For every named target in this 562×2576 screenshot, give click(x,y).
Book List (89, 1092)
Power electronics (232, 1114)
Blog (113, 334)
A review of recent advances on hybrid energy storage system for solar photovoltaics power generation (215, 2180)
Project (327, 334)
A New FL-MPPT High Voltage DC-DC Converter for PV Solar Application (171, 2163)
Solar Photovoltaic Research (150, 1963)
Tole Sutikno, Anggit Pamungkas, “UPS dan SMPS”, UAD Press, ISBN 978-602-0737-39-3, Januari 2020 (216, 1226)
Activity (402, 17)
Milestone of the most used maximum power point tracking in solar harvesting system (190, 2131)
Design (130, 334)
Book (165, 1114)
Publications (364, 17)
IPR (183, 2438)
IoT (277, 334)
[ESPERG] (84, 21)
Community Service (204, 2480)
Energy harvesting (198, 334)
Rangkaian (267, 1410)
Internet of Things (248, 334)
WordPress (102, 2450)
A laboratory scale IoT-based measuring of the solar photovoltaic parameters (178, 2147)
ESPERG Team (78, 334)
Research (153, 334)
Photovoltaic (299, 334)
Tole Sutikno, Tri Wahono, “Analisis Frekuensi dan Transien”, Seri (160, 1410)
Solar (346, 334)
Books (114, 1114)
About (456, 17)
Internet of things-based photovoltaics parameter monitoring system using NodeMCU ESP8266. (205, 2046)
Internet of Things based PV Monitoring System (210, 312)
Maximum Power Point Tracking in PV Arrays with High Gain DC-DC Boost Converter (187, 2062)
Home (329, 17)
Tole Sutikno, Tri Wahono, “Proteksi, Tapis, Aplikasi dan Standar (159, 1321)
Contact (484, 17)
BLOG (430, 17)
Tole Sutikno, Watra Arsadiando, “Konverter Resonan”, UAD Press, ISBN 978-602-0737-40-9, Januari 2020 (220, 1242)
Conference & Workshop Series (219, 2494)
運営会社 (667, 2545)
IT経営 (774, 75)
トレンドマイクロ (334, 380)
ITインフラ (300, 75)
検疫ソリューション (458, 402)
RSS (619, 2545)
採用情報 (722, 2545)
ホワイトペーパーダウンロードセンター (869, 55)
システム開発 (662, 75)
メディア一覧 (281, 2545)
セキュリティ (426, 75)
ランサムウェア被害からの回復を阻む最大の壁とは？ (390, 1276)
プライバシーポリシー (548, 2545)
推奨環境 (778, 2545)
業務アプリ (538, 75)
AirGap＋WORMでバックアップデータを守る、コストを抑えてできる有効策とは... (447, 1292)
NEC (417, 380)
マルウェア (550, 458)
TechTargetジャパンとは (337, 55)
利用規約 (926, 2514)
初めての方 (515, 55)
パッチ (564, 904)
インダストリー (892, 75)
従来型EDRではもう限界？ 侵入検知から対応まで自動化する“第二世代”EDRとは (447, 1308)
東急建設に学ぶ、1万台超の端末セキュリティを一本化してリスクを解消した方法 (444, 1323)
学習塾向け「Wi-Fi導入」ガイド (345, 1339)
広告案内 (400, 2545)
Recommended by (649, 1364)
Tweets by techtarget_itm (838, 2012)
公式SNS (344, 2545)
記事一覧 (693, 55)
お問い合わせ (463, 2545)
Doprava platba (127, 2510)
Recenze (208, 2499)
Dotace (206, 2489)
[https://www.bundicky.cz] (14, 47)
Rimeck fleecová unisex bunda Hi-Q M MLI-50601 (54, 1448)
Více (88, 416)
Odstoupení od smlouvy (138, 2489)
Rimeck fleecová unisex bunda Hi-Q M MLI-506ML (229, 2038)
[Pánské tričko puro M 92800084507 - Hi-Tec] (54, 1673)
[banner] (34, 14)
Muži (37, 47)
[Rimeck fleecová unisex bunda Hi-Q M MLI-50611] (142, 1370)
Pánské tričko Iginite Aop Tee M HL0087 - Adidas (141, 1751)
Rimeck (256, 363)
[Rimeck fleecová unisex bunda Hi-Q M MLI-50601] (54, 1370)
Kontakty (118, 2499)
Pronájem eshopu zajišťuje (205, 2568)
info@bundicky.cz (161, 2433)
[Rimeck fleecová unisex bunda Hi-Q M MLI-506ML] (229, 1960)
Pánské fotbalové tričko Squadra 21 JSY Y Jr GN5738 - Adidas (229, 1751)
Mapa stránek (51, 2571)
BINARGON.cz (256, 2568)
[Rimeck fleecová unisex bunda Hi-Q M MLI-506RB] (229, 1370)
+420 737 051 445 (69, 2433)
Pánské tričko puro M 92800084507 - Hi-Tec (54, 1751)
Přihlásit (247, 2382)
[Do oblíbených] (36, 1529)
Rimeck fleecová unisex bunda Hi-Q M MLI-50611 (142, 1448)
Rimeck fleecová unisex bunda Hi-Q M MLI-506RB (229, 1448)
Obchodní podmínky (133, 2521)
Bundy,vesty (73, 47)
****************
▸ **WORK TO COMPLETE**
The response should consist of all the entries, transcribed exactly.

▸ **TASK RESULT**
For every named target in this 562×2576 screenshot, give click(x,y).
Book List (89, 1092)
Power electronics (232, 1114)
Blog (113, 334)
A review of recent advances on hybrid energy storage system for solar photovoltaics power generation (215, 2180)
Project (327, 334)
A New FL-MPPT High Voltage DC-DC Converter for PV Solar Application (171, 2163)
Solar Photovoltaic Research (150, 1963)
Tole Sutikno, Anggit Pamungkas, “UPS dan SMPS”, UAD Press, ISBN 978-602-0737-39-3, Januari 2020 (216, 1226)
Activity (402, 17)
Milestone of the most used maximum power point tracking in solar harvesting system (190, 2131)
Design (130, 334)
Book (165, 1114)
Publications (364, 17)
IPR (183, 2438)
IoT (277, 334)
[ESPERG] (84, 21)
Community Service (204, 2480)
Energy harvesting (198, 334)
Rangkaian (267, 1410)
Internet of Things (248, 334)
WordPress (102, 2450)
A laboratory scale IoT-based measuring of the solar photovoltaic parameters (178, 2147)
ESPERG Team (78, 334)
Research (153, 334)
Photovoltaic (299, 334)
Tole Sutikno, Tri Wahono, “Analisis Frekuensi dan Transien”, Seri (160, 1410)
Solar (346, 334)
Books (114, 1114)
About (456, 17)
Internet of things-based photovoltaics parameter monitoring system using NodeMCU ESP8266. (205, 2046)
Internet of Things based PV Monitoring System (210, 312)
Maximum Power Point Tracking in PV Arrays with High Gain DC-DC Boost Converter (187, 2062)
Home (329, 17)
Tole Sutikno, Tri Wahono, “Proteksi, Tapis, Aplikasi dan Standar (159, 1321)
Contact (484, 17)
BLOG (430, 17)
Tole Sutikno, Watra Arsadiando, “Konverter Resonan”, UAD Press, ISBN 978-602-0737-40-9, Januari 2020 (220, 1242)
Conference & Workshop Series (219, 2494)
運営会社 (667, 2545)
IT経営 (774, 75)
トレンドマイクロ (334, 380)
ITインフラ (300, 75)
検疫ソリューション (458, 402)
RSS (619, 2545)
採用情報 (722, 2545)
ホワイトペーパーダウンロードセンター (869, 55)
システム開発 (662, 75)
メディア一覧 (281, 2545)
セキュリティ (426, 75)
ランサムウェア被害からの回復を阻む最大の壁とは？ (390, 1276)
プライバシーポリシー (548, 2545)
推奨環境 (778, 2545)
業務アプリ (538, 75)
AirGap＋WORMでバックアップデータを守る、コストを抑えてできる有効策とは... (447, 1292)
NEC (417, 380)
マルウェア (550, 458)
TechTargetジャパンとは (337, 55)
利用規約 (926, 2514)
初めての方 (515, 55)
パッチ (564, 904)
インダストリー (892, 75)
従来型EDRではもう限界？ 侵入検知から対応まで自動化する“第二世代”EDRとは (447, 1308)
東急建設に学ぶ、1万台超の端末セキュリティを一本化してリスクを解消した方法 (444, 1323)
学習塾向け「Wi-Fi導入」ガイド (345, 1339)
広告案内 (400, 2545)
Recommended by (649, 1364)
Tweets by techtarget_itm (838, 2012)
公式SNS (344, 2545)
記事一覧 (693, 55)
お問い合わせ (463, 2545)
Doprava platba (127, 2510)
Recenze (208, 2499)
Dotace (206, 2489)
[https://www.bundicky.cz] (14, 47)
Rimeck fleecová unisex bunda Hi-Q M MLI-50601 (54, 1448)
Více (88, 416)
Odstoupení od smlouvy (138, 2489)
Rimeck fleecová unisex bunda Hi-Q M MLI-506ML (229, 2038)
[Pánské tričko puro M 92800084507 - Hi-Tec] (54, 1673)
[banner] (34, 14)
Muži (37, 47)
[Rimeck fleecová unisex bunda Hi-Q M MLI-50611] (142, 1370)
Pánské tričko Iginite Aop Tee M HL0087 - Adidas (141, 1751)
Rimeck (256, 363)
[Rimeck fleecová unisex bunda Hi-Q M MLI-50601] (54, 1370)
Kontakty (118, 2499)
Pronájem eshopu zajišťuje (205, 2568)
info@bundicky.cz (161, 2433)
[Rimeck fleecová unisex bunda Hi-Q M MLI-506ML] (229, 1960)
Pánské fotbalové tričko Squadra 21 JSY Y Jr GN5738 - Adidas (229, 1751)
Mapa stránek (51, 2571)
BINARGON.cz (256, 2568)
[Rimeck fleecová unisex bunda Hi-Q M MLI-506RB] (229, 1370)
+420 737 051 445 (69, 2433)
Pánské tričko puro M 92800084507 - Hi-Tec (54, 1751)
Přihlásit (247, 2382)
[Do oblíbených] (36, 1529)
Rimeck fleecová unisex bunda Hi-Q M MLI-50611 (142, 1448)
Rimeck fleecová unisex bunda Hi-Q M MLI-506RB (229, 1448)
Obchodní podmínky (133, 2521)
Bundy,vesty (73, 47)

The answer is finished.